== Exercise passage ==
=-=-=
Very few friendships last a lifetime. But when a young C. S. Lewis got to know a young Arthur Greeves, their friendship was one of those rarities. They corresponded almost until the day of Lewis’s death. We have all of that correspondence, and it’s filled with treasures.
In 1933, not too long after Lewis’s conversion, Greeves had written in one of his letters that there can be “no good without evil.” The recently converted Lewis, rethinking all of his former views, responded that he considered that statement to be “absolutely untrue.” The opposite, though, the idea that there can be “no evil without good,” he declared to be “absolutely true.” What did he mean?
Lewis explained to Greeves that we live with a false idea about God, our desires, and the things He seeks to give us.
I think one may be quite rid of the old haunting suspicion—which raises its head in every temptation—that there is something else than God—some other country . . . into which He forbids us to trespass—some kind of delight wh. He “doesn’t appreciate” or just chooses to forbid, but which wd. be real delight if only we were allowed to get it.
=-=-=
== Provided material ==
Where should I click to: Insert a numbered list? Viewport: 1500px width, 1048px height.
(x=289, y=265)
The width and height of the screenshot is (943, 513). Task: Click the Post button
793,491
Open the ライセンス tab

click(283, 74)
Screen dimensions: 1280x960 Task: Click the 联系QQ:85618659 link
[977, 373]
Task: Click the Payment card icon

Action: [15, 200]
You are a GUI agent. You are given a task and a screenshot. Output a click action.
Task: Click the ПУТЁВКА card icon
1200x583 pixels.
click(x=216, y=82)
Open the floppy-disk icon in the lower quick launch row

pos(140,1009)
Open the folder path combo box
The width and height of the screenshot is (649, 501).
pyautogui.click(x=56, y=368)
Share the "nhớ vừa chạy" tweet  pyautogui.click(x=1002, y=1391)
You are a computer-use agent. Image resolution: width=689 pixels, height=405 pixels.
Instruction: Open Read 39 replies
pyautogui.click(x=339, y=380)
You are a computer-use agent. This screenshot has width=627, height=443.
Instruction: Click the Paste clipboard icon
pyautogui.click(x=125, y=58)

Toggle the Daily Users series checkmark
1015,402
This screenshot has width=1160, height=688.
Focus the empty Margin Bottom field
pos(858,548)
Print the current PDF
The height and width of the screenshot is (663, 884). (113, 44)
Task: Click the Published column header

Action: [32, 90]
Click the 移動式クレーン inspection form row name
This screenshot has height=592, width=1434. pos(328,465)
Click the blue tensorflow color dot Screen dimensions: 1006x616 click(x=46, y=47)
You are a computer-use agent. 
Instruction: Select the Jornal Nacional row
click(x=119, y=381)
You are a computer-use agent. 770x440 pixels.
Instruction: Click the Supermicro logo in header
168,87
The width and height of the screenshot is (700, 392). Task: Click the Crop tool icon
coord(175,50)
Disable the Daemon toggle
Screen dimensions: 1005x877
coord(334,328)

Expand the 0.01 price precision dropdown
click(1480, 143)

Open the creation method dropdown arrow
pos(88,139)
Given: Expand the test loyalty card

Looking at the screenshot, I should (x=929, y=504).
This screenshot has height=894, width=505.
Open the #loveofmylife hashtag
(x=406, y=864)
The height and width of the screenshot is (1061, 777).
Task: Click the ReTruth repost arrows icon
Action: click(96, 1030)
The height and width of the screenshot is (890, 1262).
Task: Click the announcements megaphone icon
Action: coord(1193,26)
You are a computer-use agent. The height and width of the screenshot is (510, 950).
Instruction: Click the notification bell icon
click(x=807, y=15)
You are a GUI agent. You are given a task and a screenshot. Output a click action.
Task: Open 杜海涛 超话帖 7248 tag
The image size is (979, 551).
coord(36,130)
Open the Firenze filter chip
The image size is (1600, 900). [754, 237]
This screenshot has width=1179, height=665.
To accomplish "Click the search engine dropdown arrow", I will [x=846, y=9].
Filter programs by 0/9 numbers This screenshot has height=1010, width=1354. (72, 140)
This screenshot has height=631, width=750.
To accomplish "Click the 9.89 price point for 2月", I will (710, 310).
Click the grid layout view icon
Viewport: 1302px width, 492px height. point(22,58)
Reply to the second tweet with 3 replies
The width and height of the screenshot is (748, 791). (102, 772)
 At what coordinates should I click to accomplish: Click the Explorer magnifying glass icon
=-=-=
In the passage on the friendship of C. S. Lewis and Arthur Greeves, what statement in a letter from Greeves did Lewis call "absolutely untrue"?

== Answer area ==
Greeves's statement that there can be "no good without evil."